-------- EXERCISE MATERIALS --------
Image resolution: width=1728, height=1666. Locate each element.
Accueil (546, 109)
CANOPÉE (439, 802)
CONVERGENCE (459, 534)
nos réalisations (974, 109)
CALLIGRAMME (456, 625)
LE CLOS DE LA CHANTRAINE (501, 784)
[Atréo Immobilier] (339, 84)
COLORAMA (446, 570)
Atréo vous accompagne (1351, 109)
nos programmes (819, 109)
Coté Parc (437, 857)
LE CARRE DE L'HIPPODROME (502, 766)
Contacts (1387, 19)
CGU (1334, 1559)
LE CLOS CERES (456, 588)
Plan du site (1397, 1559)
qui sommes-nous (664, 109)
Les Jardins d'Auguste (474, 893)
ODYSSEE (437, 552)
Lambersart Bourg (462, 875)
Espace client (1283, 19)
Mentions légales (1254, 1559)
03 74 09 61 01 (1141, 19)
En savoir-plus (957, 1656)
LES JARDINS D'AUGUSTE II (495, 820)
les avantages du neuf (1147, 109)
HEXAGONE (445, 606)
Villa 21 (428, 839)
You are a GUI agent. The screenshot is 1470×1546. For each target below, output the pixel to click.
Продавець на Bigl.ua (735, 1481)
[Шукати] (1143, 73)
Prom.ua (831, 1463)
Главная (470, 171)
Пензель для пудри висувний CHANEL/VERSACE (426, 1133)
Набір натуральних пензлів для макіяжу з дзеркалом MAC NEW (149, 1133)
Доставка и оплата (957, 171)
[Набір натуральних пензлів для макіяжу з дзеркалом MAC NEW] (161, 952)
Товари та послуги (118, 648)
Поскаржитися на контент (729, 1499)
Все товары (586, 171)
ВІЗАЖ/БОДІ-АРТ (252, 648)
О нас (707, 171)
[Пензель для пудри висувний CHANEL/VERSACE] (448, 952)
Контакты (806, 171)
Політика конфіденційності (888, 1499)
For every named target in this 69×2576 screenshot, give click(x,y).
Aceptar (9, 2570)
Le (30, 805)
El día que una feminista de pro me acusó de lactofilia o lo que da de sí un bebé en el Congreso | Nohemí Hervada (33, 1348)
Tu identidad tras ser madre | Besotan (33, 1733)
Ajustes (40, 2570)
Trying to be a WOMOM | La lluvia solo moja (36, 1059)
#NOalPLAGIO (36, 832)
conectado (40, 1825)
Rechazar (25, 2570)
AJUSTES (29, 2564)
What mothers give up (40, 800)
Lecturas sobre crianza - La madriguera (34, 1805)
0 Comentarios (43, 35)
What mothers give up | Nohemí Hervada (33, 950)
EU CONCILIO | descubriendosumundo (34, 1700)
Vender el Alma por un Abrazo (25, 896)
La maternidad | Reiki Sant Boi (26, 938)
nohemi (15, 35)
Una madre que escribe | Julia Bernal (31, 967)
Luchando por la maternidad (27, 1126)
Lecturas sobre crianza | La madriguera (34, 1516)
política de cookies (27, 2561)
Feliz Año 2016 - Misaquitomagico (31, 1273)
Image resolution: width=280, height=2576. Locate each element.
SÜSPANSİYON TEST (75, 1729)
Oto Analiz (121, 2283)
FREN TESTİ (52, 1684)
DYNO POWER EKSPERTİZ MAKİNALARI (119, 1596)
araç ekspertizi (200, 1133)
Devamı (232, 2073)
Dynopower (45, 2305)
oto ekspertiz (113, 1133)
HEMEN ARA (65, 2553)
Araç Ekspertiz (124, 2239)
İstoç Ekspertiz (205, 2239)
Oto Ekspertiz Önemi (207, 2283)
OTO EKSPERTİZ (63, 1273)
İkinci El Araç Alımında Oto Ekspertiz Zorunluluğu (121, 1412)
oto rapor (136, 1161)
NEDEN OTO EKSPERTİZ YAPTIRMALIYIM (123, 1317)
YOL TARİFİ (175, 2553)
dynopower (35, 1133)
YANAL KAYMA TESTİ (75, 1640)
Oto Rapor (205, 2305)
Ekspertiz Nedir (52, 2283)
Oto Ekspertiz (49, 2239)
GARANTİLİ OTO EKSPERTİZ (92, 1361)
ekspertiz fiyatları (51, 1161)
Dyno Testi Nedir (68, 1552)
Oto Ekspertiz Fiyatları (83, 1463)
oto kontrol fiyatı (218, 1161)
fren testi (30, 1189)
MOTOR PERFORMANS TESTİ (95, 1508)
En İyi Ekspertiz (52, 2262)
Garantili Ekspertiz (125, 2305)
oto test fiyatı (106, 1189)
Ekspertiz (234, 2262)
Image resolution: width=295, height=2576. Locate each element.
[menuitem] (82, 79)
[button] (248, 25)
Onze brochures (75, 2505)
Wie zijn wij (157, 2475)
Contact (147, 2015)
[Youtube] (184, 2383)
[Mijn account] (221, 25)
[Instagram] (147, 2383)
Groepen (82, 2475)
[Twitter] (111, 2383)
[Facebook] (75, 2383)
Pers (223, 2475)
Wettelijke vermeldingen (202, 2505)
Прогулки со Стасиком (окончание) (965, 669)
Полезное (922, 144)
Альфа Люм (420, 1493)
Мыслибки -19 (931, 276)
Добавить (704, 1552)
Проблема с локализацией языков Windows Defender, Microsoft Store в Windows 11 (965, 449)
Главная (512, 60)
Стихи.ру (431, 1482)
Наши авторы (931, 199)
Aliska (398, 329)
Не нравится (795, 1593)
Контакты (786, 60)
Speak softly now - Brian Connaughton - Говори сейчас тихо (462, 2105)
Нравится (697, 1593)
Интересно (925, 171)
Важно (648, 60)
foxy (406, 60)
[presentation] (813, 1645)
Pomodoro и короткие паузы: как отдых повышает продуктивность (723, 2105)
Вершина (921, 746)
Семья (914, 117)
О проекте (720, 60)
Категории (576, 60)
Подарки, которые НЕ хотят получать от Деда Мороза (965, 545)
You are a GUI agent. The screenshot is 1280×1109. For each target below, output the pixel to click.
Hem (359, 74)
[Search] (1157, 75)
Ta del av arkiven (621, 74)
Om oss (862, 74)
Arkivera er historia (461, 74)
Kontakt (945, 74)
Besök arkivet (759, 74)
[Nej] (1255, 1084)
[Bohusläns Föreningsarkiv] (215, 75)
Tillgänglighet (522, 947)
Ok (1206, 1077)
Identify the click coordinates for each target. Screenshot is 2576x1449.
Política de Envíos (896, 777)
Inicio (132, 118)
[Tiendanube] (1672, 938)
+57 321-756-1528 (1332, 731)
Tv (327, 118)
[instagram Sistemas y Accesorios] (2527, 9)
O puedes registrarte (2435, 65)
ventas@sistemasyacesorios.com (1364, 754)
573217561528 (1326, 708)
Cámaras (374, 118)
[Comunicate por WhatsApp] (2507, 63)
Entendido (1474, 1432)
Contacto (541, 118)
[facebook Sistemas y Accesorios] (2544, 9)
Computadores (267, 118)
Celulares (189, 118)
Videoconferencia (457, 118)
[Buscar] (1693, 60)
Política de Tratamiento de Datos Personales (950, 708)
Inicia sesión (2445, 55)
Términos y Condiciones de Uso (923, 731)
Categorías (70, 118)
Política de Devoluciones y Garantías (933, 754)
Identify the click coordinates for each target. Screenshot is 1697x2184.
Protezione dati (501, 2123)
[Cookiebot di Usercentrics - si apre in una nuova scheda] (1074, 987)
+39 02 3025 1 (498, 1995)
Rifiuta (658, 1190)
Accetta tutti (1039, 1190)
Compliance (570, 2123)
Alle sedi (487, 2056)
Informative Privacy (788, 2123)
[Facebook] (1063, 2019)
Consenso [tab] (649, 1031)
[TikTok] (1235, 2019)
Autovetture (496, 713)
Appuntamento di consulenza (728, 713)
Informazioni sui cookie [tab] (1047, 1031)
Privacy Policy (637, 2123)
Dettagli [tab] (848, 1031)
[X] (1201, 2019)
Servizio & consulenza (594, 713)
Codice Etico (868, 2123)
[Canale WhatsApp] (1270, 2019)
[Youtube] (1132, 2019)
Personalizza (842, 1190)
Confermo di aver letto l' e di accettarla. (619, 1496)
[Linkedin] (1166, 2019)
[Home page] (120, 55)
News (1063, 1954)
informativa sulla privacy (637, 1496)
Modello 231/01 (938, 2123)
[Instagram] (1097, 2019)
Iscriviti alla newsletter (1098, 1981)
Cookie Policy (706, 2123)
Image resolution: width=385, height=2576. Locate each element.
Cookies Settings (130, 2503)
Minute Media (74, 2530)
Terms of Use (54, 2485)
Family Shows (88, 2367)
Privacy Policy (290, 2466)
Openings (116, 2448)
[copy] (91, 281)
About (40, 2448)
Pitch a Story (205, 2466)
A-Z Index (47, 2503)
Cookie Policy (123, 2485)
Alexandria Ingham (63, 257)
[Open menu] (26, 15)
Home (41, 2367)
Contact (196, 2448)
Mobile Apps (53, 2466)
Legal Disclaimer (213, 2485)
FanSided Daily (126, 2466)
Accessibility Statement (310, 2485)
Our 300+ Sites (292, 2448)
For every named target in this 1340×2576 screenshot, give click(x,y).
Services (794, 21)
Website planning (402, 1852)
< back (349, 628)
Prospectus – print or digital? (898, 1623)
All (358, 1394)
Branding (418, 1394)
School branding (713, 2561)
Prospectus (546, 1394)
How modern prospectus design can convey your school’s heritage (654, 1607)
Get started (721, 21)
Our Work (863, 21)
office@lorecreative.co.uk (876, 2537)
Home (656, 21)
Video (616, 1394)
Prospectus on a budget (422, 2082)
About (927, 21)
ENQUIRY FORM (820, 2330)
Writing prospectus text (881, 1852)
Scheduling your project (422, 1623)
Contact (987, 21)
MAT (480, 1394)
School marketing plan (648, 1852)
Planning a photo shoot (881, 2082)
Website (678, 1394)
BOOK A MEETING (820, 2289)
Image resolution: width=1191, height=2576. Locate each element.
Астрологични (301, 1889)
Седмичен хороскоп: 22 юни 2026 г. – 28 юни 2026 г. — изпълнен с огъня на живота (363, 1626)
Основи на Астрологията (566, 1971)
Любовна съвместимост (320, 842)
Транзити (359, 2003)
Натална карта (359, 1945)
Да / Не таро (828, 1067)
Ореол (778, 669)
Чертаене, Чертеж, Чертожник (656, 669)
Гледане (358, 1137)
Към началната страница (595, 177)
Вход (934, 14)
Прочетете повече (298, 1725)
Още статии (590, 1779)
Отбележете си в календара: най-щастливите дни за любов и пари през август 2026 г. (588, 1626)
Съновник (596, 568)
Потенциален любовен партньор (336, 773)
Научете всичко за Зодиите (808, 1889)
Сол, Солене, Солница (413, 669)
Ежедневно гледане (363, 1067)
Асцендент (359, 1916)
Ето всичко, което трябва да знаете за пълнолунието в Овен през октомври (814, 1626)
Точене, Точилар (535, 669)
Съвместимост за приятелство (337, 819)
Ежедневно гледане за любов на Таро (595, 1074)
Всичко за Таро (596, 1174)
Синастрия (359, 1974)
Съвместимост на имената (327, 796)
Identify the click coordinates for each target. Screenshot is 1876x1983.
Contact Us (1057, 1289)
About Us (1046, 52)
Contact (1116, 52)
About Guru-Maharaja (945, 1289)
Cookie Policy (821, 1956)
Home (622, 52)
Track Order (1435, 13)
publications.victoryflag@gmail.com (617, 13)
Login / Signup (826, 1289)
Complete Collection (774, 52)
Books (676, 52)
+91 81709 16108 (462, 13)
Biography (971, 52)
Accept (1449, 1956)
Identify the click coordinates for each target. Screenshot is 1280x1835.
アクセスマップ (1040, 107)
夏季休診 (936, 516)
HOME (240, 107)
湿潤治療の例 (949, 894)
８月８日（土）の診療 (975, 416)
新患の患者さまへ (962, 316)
--------
Your answer should be the lines above from the one containing "La maternidad | Reiki Sant Boi (26, 938)" through the one containing "oto ekspertiz (113, 1133)", copied exactly and with both ends kept.

• **RESPONSE**
La maternidad | Reiki Sant Boi (26, 938)
nohemi (15, 35)
Una madre que escribe | Julia Bernal (31, 967)
Luchando por la maternidad (27, 1126)
Lecturas sobre crianza | La madriguera (34, 1516)
política de cookies (27, 2561)
Feliz Año 2016 - Misaquitomagico (31, 1273)
Image resolution: width=280, height=2576. Locate each element.
SÜSPANSİYON TEST (75, 1729)
Oto Analiz (121, 2283)
FREN TESTİ (52, 1684)
DYNO POWER EKSPERTİZ MAKİNALARI (119, 1596)
araç ekspertizi (200, 1133)
Devamı (232, 2073)
Dynopower (45, 2305)
oto ekspertiz (113, 1133)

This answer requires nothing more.